Photo from Bleacher Report

Shoulder surgery is a big concern for any professional pitcher.  I am currently rehabbing two MLB pitchers (one from a labral repair and the other from a Tommy John procedure and obviously not JV pictured above). They are doing great so far in their early rehab, but time will tell if they make it back to their pre-injury pitching levels.

Overuse injuries in youth baseball players is always a huge concern I have.  In fact, I speculate that early wear and tear may contribute to injuries seen down the road in HS, college or the pro ranks.  I know from coaching and observing that more youth coaches need to familiarize themselves with pitch count guidelines and rest/recovery recommendations that Little League baseball now endorses.

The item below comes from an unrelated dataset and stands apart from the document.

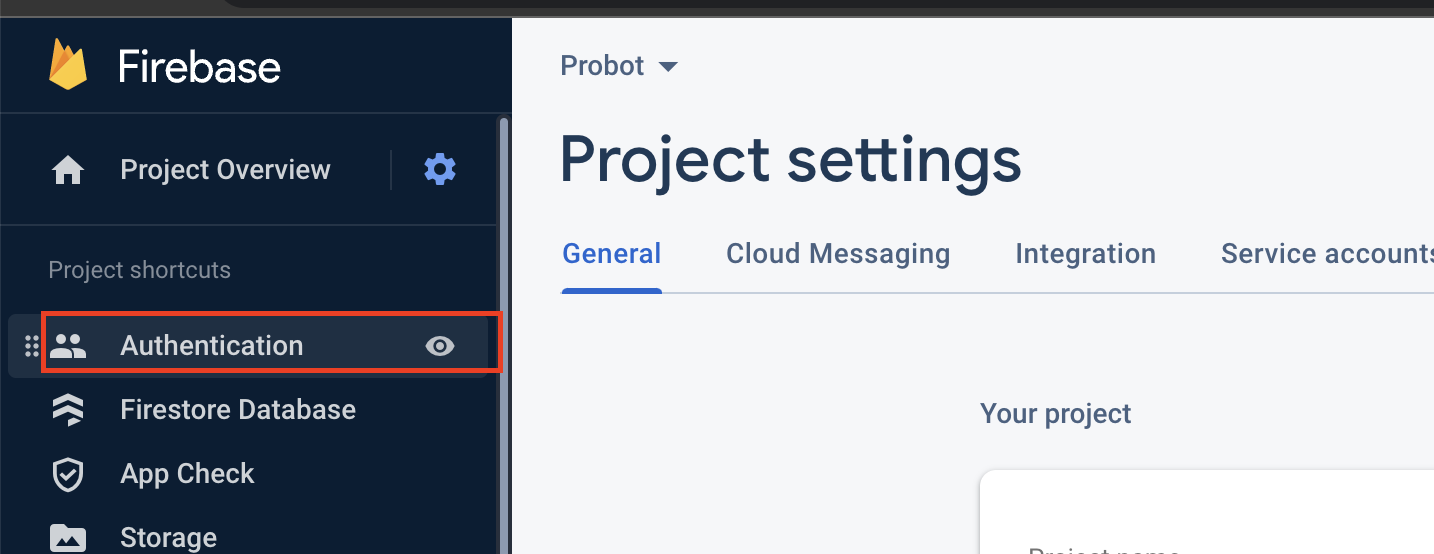Toggle the Authentication shortcut eye icon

As a sports physical therapist who sees 12 year-olds with RC problems and torn UCLs and as a father/coach of a 10 y/o left-handed pitcher, I have a strong passion and vested interest in the welfare of baseball pitchers. While research does not equate increased injury risk with throwing curveballs and sliders to date per se, both of my MLB clients advise against it until athletes turn 14 or 15.

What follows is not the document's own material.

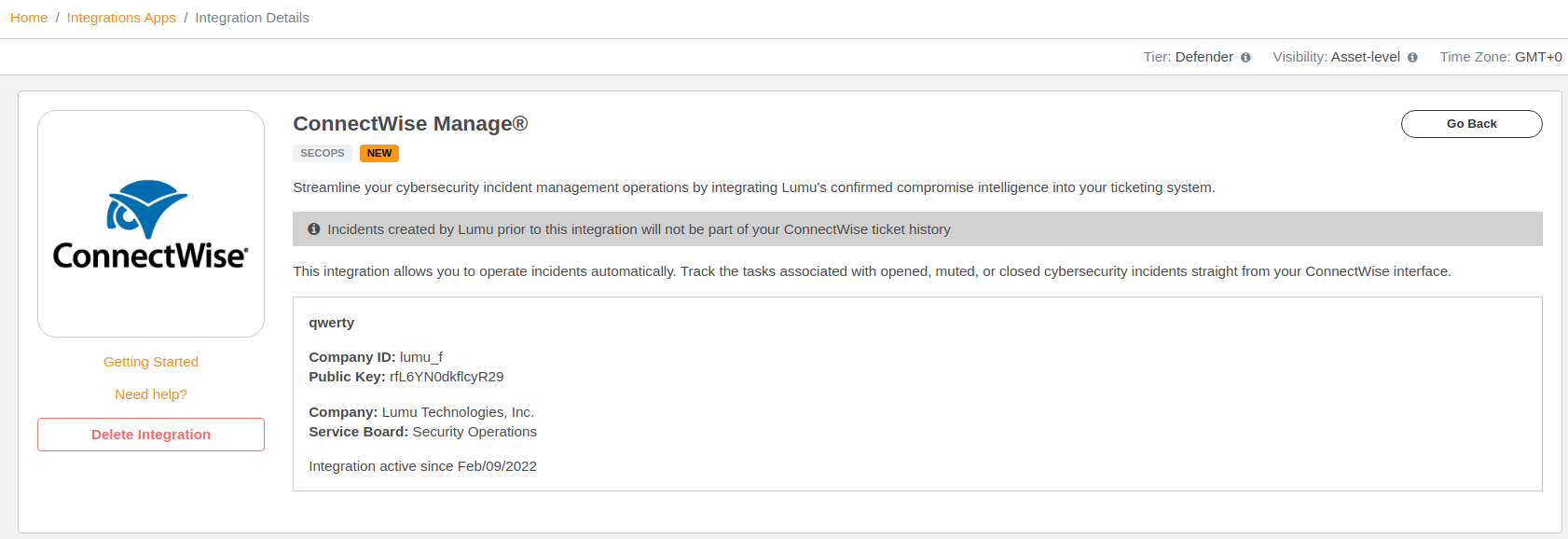1568x539 pixels.
Task: Click the Tier info icon
Action: tap(1245, 58)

For  information on injury prevention and pitching guidelines for youth, check out this website:

http://www.asmi.org/research.php?page=research&section=positionStatement

Today’s blog post focuses on outcomes following surgery for elite pitchers.  The following information was just published in the Jul/Aug 2013 edition of Sports Health by Harris et al. based on literature review based on these outcome measures:

Primary = pitcher’s rate of return to sport (RTS) at the same level prior to injury

Secondary = rates of RTS regardless of level, performance upon RTS and clinical outcome scores

“Elite” was defined as throwing in at least one game in MLB, minor league (A, AA, or AAA) or all collegiate divisions.   Six level I-IV studies were included with enrollment from 1976 - 2007, and there were 287 elite male pitchers who underwent shoulder surgery with 99% on the dominant throwing shoulder.  Most pitchers (276) were professional with a mean career length of 6.58 years.  Post-operative clinical follow-up within these studies was 3.62 years.

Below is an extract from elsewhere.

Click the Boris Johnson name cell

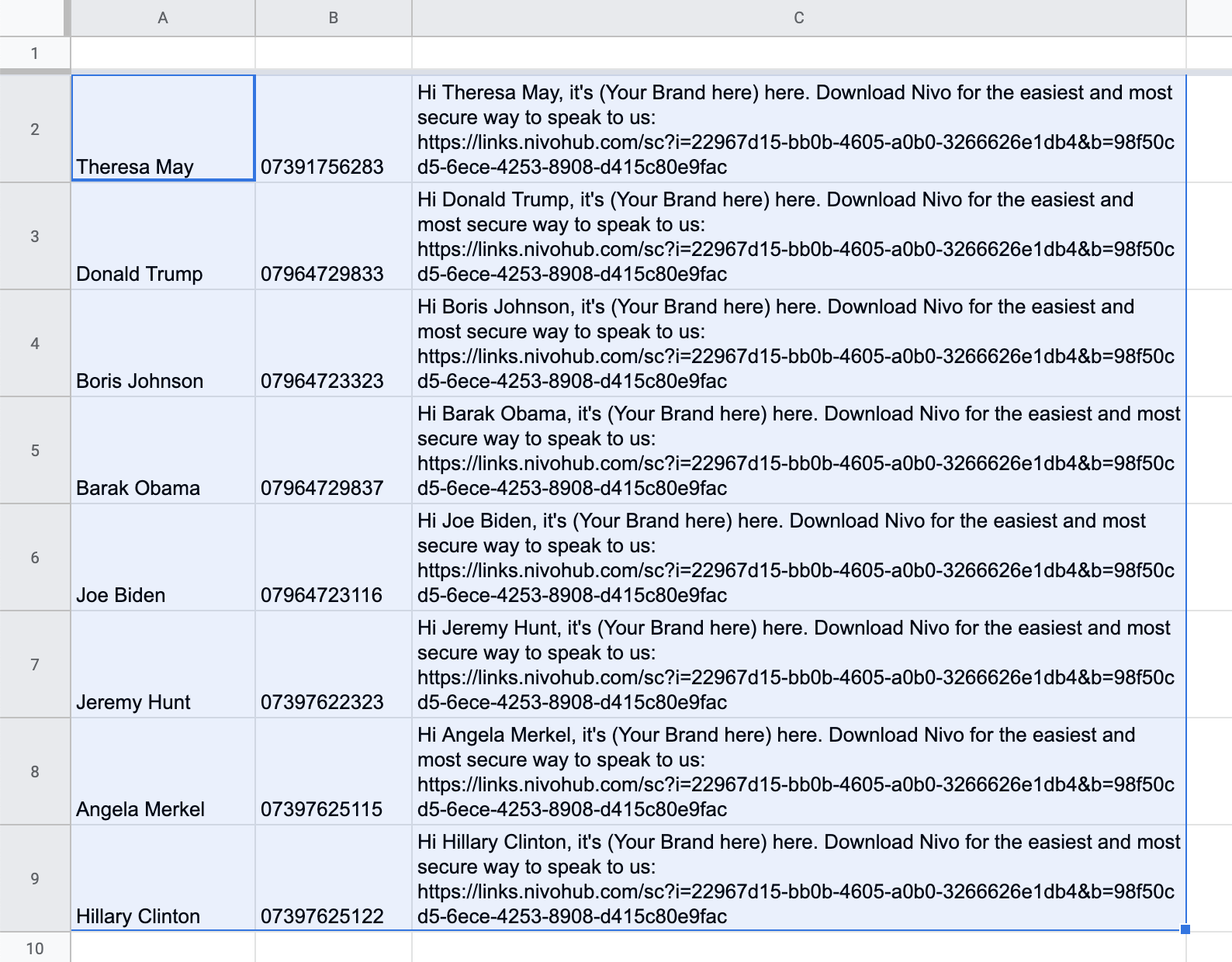tap(163, 344)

Primary diagnoses treated:

  • RC tear = 120 (43%)
  • Internal impingement = 82 (30%)
  • Labral tear = 74 (27%)

Surgical procedures performed:

  • Labral repair (157) or labral debridement (99)
  • RC repair (29) or debridement (162)
  • Thermal capsulorrhaphy (63)
  • Subacromial decompression (42)

The statistics reveal more debridement of the labrum (61%) and rotator cuff (85%) versus repair.  This is not necessarily surprising given the desire to minimize surgical intervention and loss of motion.

Return to Sport Data

  1. The overall rate of return to sport was low at 68%.
  2. Mean time to return to competitive pitching in a game situation was 12 months (range = 9 -17)
  3. 22% of MLB pitchers never pitched again in MLB
  4. Only 14% returned to competitive pitching in the same season as labral surgery
  5. No one returned to competitive pitching in the same season after rotator cuff surgery
  6. Reynolds et al reported a median of 2 seasons of pitching after debridement of partial thickness cuff tears
  7. Mazoue and Andrews reported a mean of 0.7 seasons pitching (range 3 innings to 3 seasons) after mini-open RC repair

Performance declined for the 3 seasons prior to surgery and then gradually increased for 3 seasons afterward, but generally did not reach pre-injury levels.